* [TO DO] With the pictures left out, copy the listing below exactly.

** Opening DATASET EXTRACT block **

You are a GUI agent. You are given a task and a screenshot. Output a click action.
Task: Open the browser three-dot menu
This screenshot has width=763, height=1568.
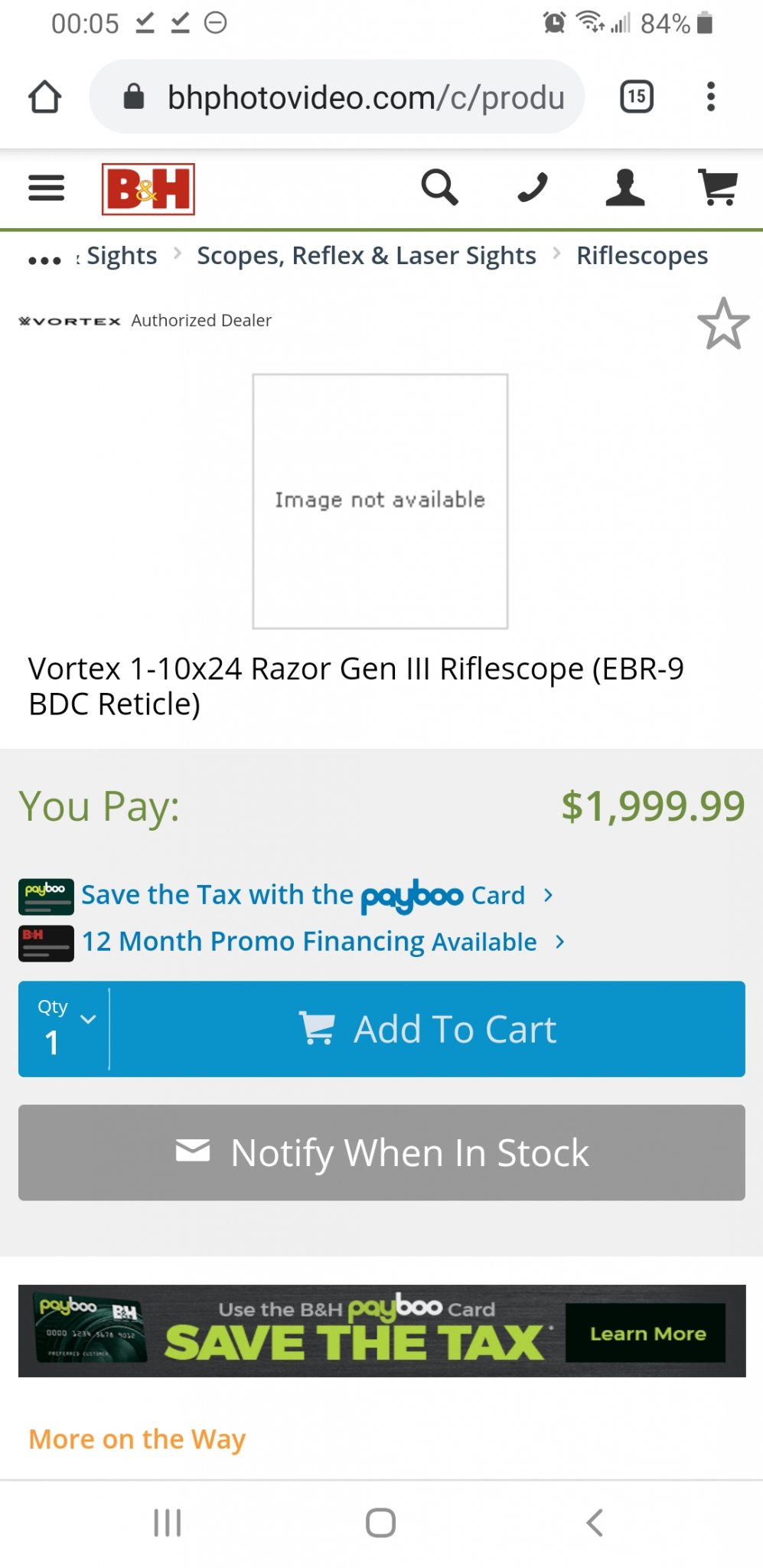click(711, 96)
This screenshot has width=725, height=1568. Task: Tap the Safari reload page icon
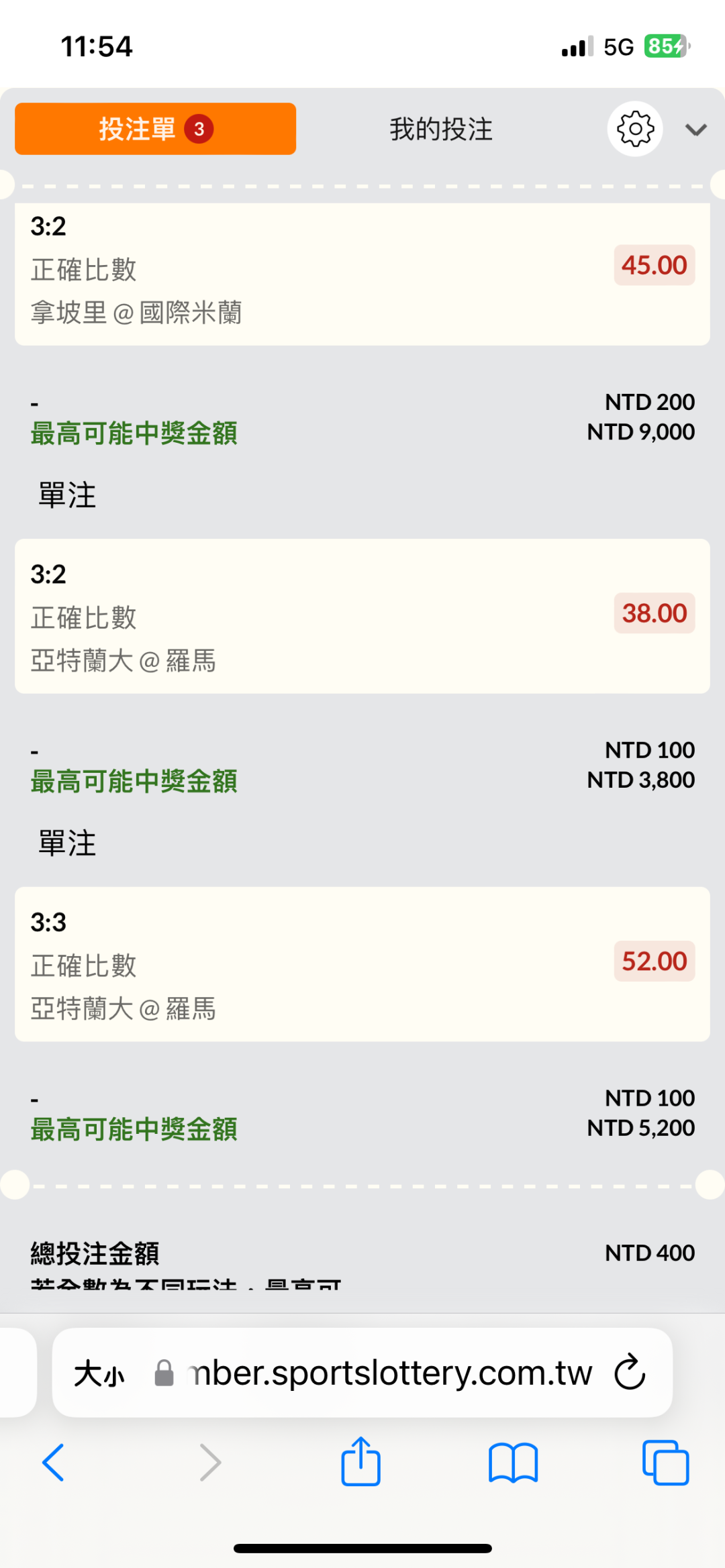click(x=630, y=1372)
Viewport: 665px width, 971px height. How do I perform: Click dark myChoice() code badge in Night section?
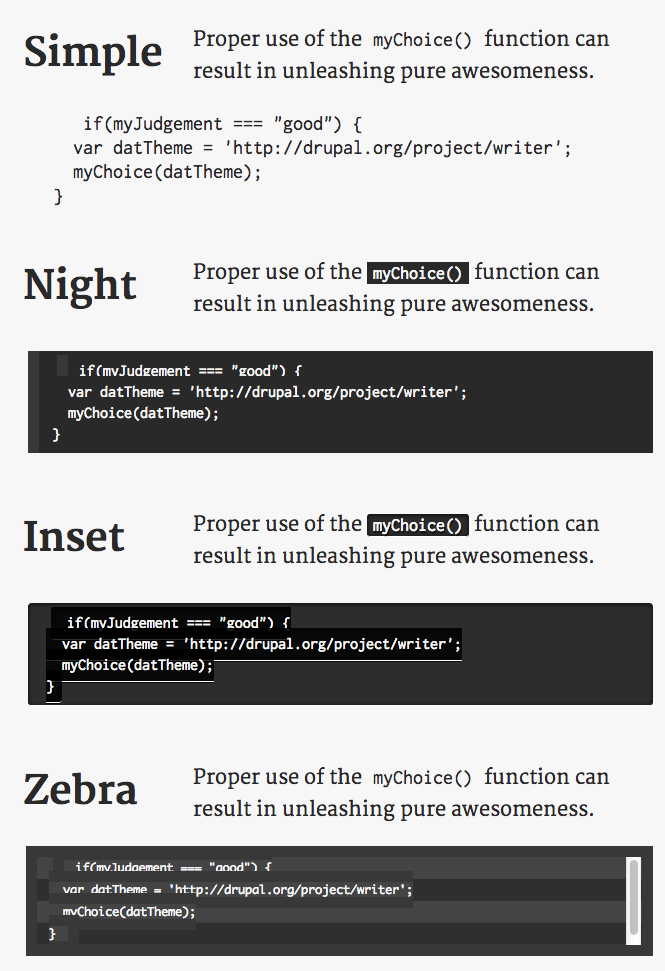point(417,273)
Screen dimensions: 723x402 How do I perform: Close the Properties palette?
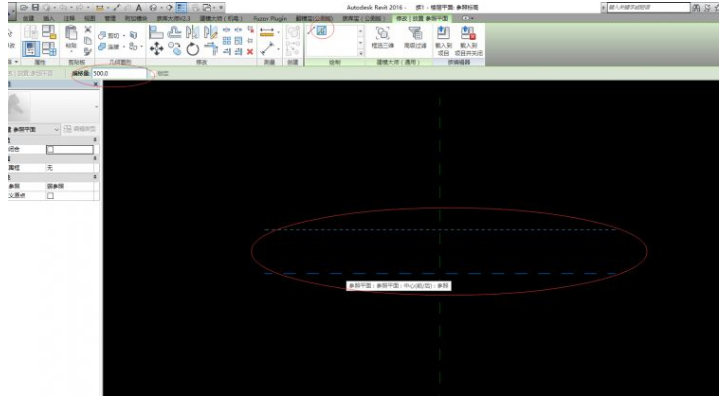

** Closing DATASET EXTRACT block **

* [RESULT]
You are a GUI agent. You are given a task and a screenshot. Output a click action.
Task: Open the browser three-dot menu
This screenshot has width=763, height=1568.
click(711, 96)
This screenshot has width=725, height=1568. Task: Tap the Safari reload page icon
click(x=630, y=1372)
Viewport: 665px width, 971px height. How do I perform: Click dark myChoice() code badge in Night section?
point(417,273)
Screen dimensions: 723x402 How do I perform: Close the Properties palette?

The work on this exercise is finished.